_Work required_
Starting at the first line of the material below, retype each line exactly until you reach the line with "Viewport: 968px width, 881px height.", which is also included; pictures stay out.

[Data records — start]

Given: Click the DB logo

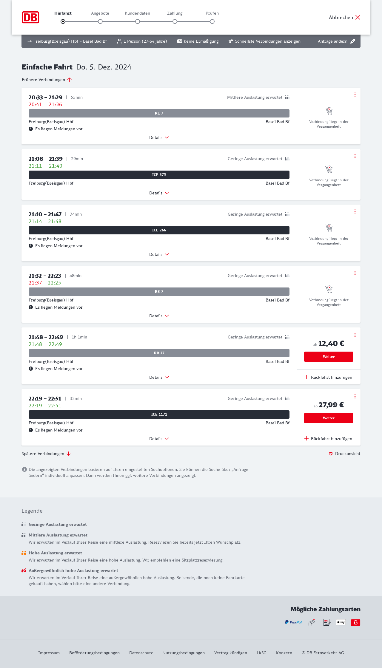Looking at the screenshot, I should 30,17.
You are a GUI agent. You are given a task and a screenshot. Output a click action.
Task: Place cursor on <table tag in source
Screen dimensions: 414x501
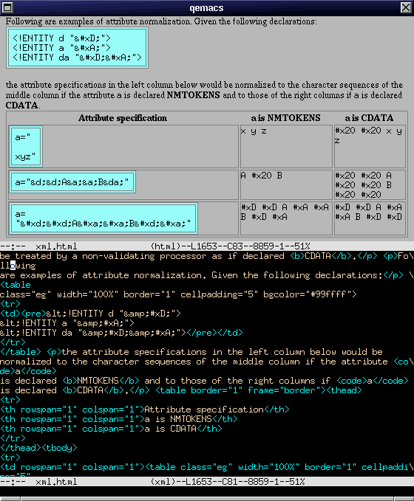16,285
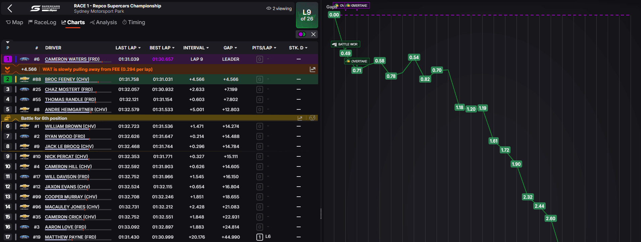
Task: Toggle the purple-green comparison color switch
Action: click(x=302, y=34)
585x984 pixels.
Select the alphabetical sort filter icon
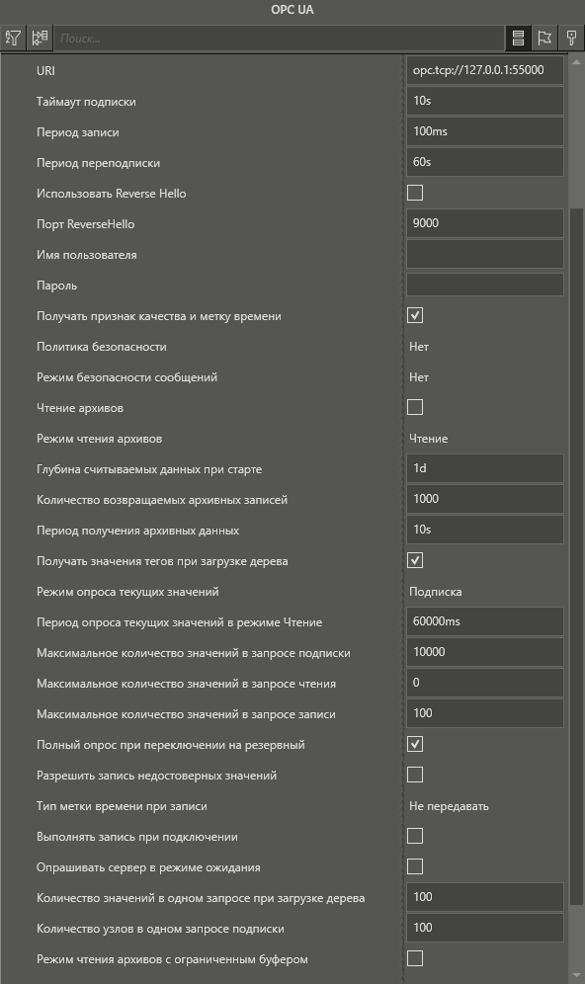12,38
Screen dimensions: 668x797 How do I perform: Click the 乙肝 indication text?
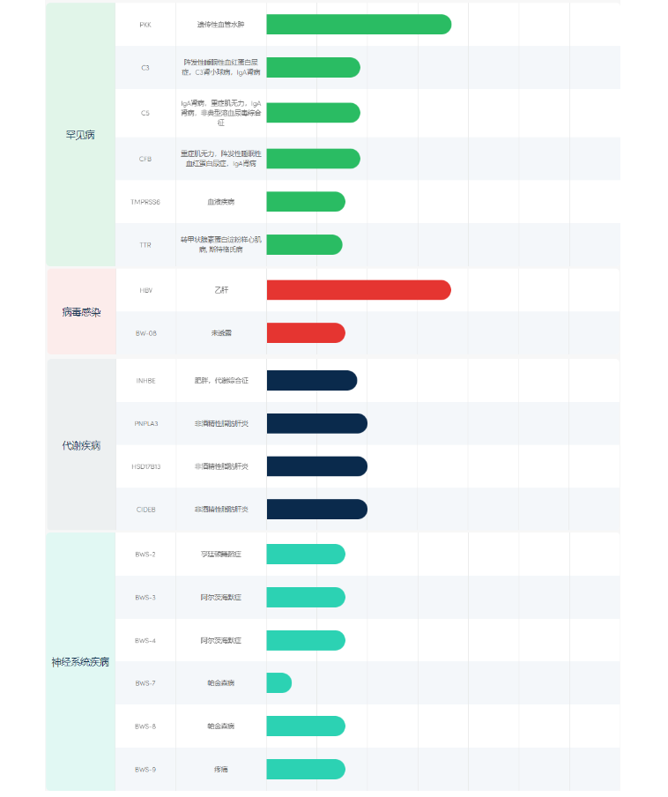pyautogui.click(x=221, y=290)
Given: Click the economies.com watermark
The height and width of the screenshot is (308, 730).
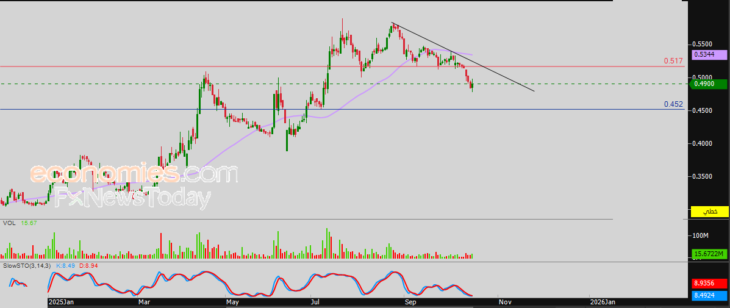Looking at the screenshot, I should click(134, 174).
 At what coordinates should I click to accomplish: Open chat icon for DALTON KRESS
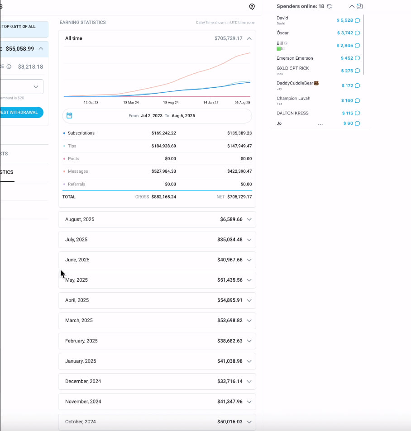coord(357,113)
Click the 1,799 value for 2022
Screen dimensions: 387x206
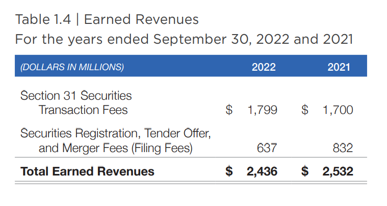[x=262, y=110]
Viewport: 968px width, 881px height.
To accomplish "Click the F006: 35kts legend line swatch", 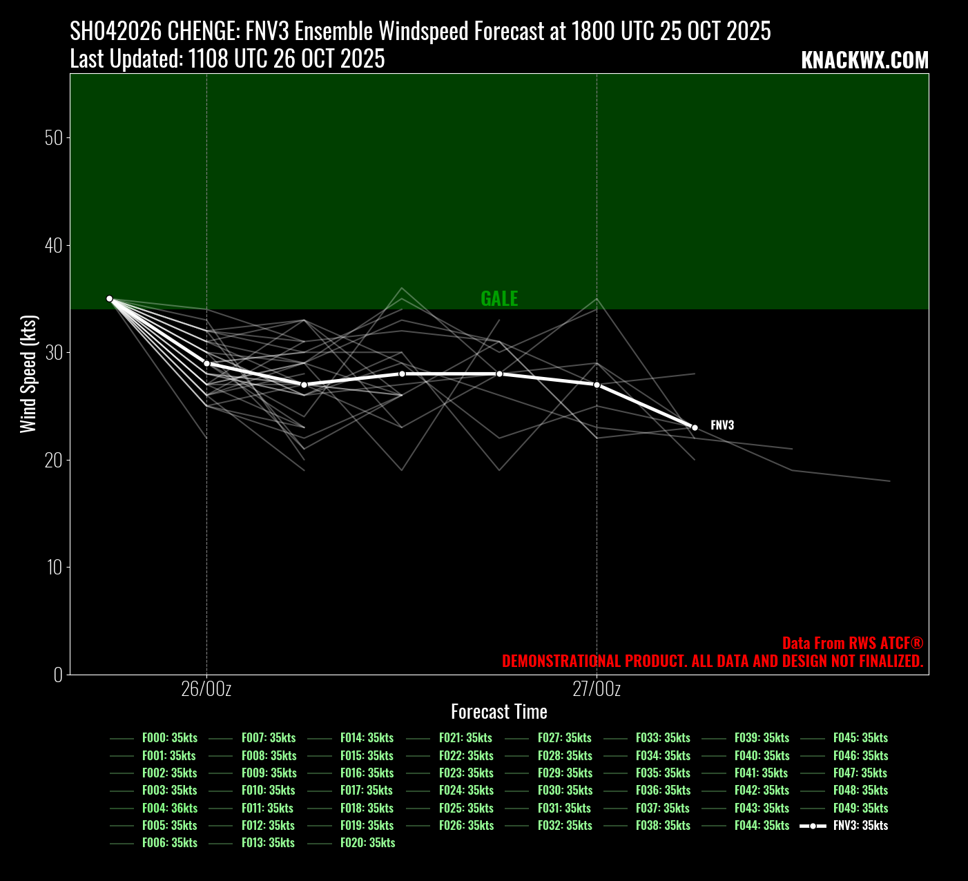I will [x=122, y=843].
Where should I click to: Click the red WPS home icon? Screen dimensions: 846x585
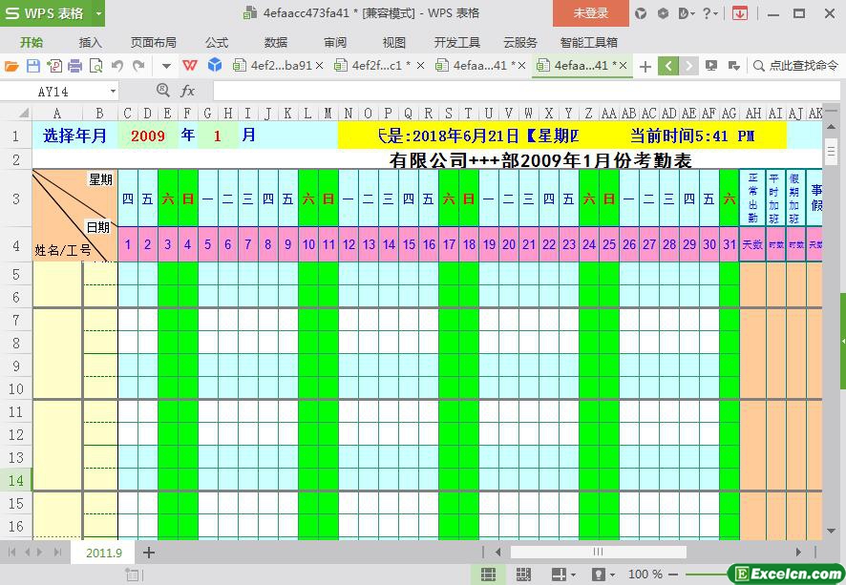(x=190, y=66)
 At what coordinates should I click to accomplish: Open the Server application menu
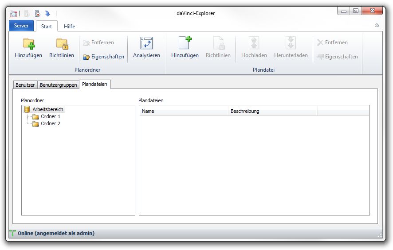[21, 26]
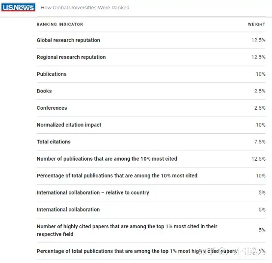This screenshot has height=263, width=272.
Task: Click the 12.5% weight for Global research reputation
Action: coord(258,40)
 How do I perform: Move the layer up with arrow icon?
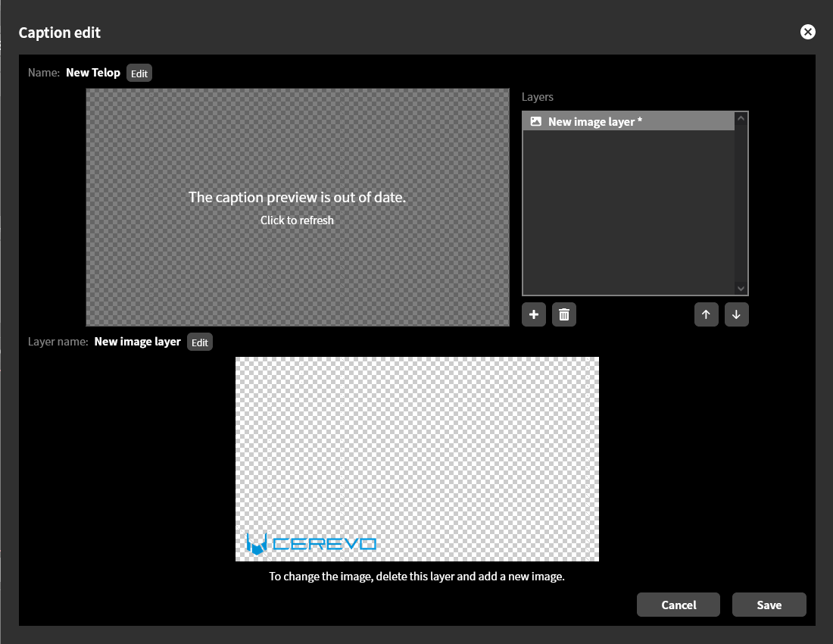(x=706, y=314)
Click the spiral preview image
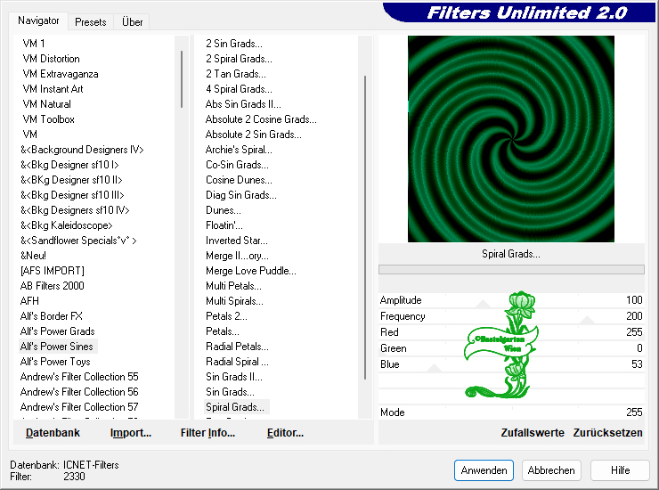The image size is (659, 490). [511, 139]
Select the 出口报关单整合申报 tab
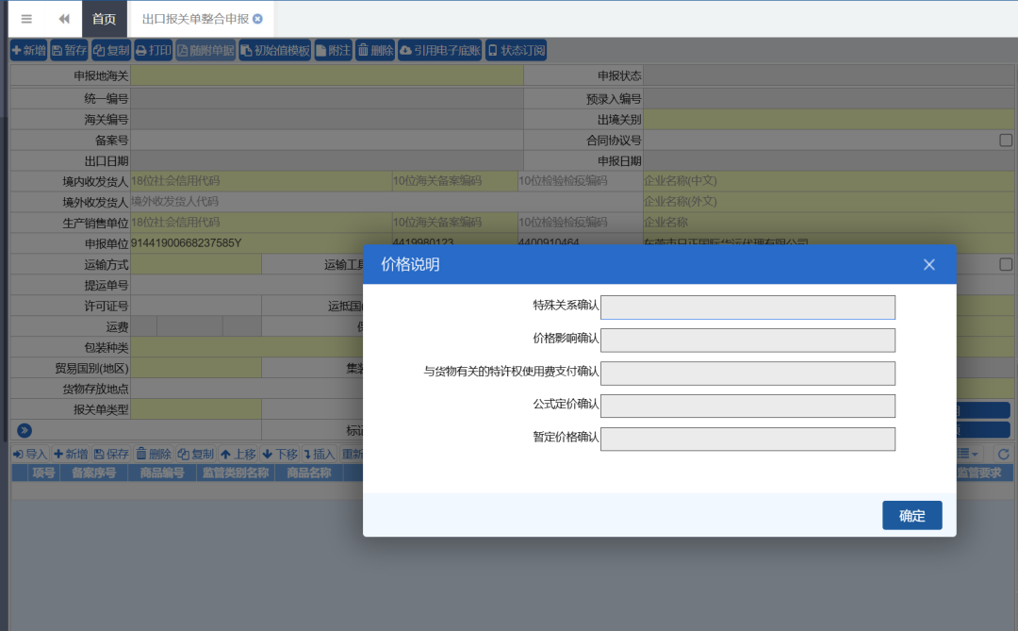Screen dimensions: 1018x631 195,19

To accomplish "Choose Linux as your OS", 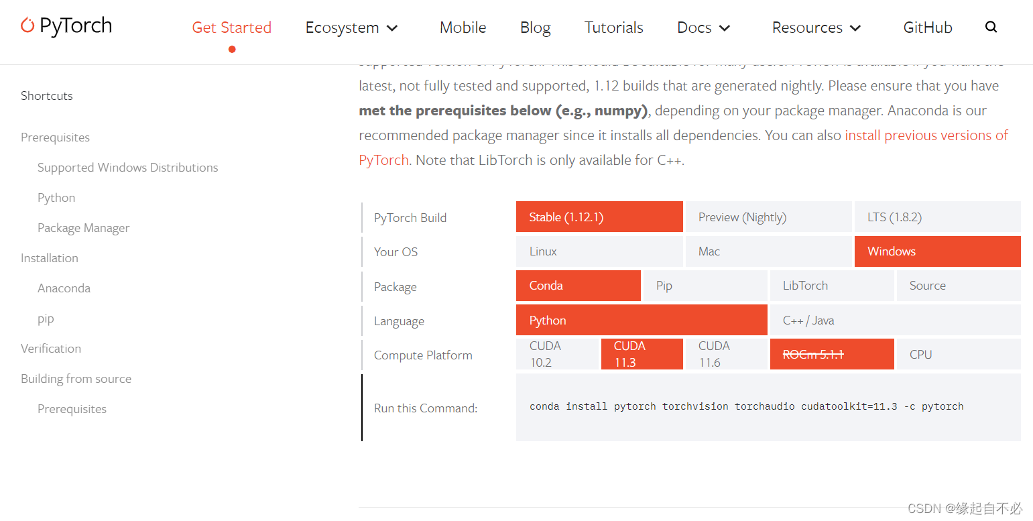I will click(x=599, y=251).
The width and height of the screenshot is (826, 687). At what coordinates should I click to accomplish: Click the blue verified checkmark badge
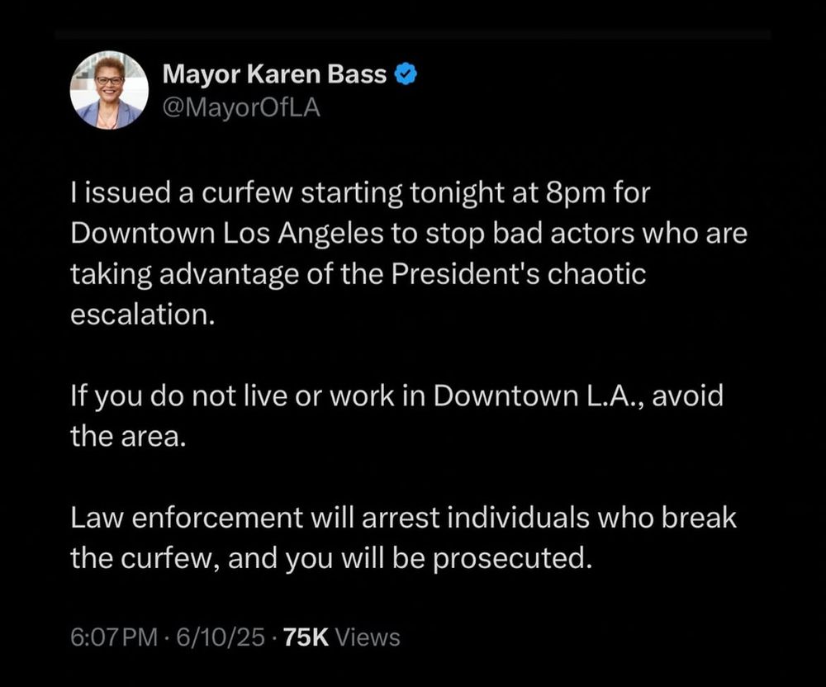(406, 74)
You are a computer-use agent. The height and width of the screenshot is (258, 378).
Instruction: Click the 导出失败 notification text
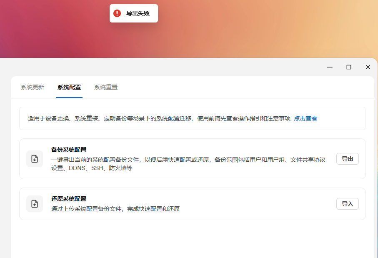coord(138,13)
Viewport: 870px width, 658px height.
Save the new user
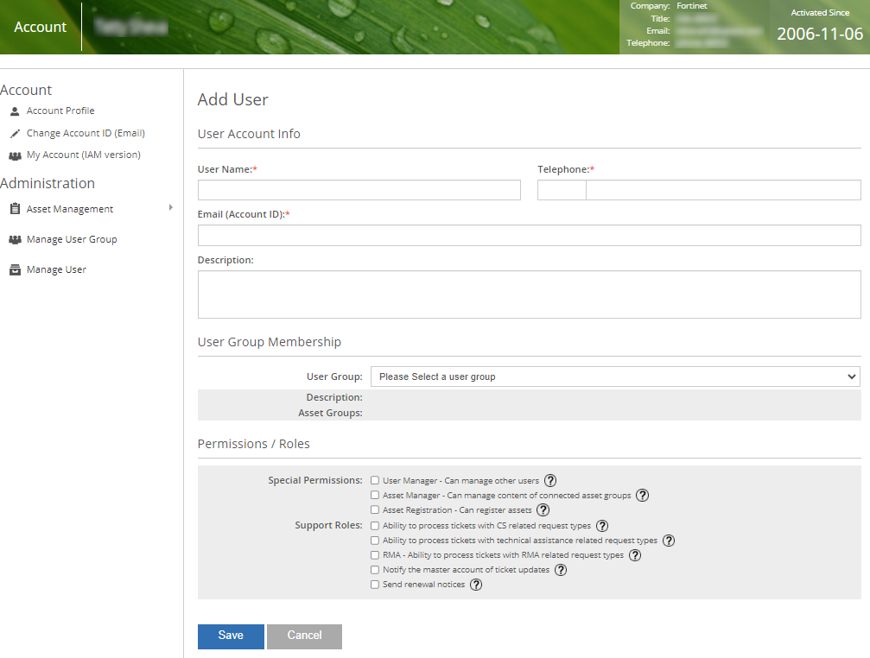tap(230, 636)
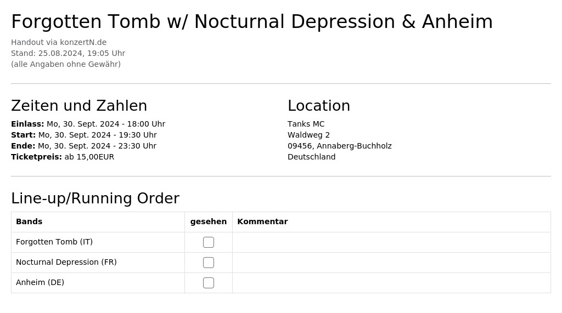Check the gesehen box for Forgotten Tomb

pyautogui.click(x=208, y=242)
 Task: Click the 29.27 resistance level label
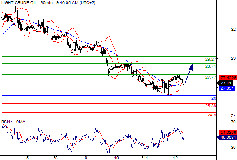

[Data records — finish]

_Exercise result_
Given: Click the DB logo

Looking at the screenshot, I should 30,17.
You are a GUI agent. You are given a task and a screenshot. Output a click action.
Task: Place cursor on <table tag in source
Screen dimensions: 414x501
16,285
Task: Toggle the purple-green comparison color switch
Action: click(x=302, y=34)
585x984 pixels.
Select the alphabetical sort filter icon
12,38
Screen dimensions: 668x797 How do I perform: Click the 乙肝 indication text?
pyautogui.click(x=221, y=290)
Given: Click the economies.com watermark
The height and width of the screenshot is (308, 730).
Looking at the screenshot, I should click(134, 174).
 At what coordinates should I click to accomplish: Open chat icon for DALTON KRESS
coord(357,113)
Click the 1,799 value for 2022
Screen dimensions: 387x206
[x=262, y=110]
Viewport: 968px width, 881px height.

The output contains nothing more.